» Exercise details
Among the records below, which lines contain the string "Select"? Report them.

» Supplied material
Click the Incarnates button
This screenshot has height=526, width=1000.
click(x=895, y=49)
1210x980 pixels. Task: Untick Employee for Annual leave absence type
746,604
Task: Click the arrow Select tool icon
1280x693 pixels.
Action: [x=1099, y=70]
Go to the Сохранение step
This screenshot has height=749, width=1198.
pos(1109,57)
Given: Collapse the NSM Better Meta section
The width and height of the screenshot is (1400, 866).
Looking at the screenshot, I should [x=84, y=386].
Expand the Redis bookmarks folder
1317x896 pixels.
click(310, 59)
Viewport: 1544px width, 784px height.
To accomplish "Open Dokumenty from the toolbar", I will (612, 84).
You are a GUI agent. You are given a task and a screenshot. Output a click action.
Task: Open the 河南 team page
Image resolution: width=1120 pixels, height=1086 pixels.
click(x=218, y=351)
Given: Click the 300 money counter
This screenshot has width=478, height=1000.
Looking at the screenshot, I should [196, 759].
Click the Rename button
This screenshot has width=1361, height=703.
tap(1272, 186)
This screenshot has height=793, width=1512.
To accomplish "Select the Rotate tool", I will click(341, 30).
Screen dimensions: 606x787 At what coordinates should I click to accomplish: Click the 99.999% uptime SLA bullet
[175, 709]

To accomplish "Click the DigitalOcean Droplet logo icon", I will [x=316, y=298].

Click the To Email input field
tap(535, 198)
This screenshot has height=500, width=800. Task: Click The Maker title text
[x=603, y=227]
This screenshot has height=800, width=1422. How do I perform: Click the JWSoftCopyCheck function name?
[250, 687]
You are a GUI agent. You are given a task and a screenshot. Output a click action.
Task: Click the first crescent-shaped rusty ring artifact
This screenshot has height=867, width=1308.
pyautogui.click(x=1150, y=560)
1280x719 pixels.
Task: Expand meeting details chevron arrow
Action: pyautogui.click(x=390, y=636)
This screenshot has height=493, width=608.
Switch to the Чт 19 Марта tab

» Exercise response
Task: Click the arrow Select tool icon
To accomplish "Select the Rotate tool", I will click(341, 30).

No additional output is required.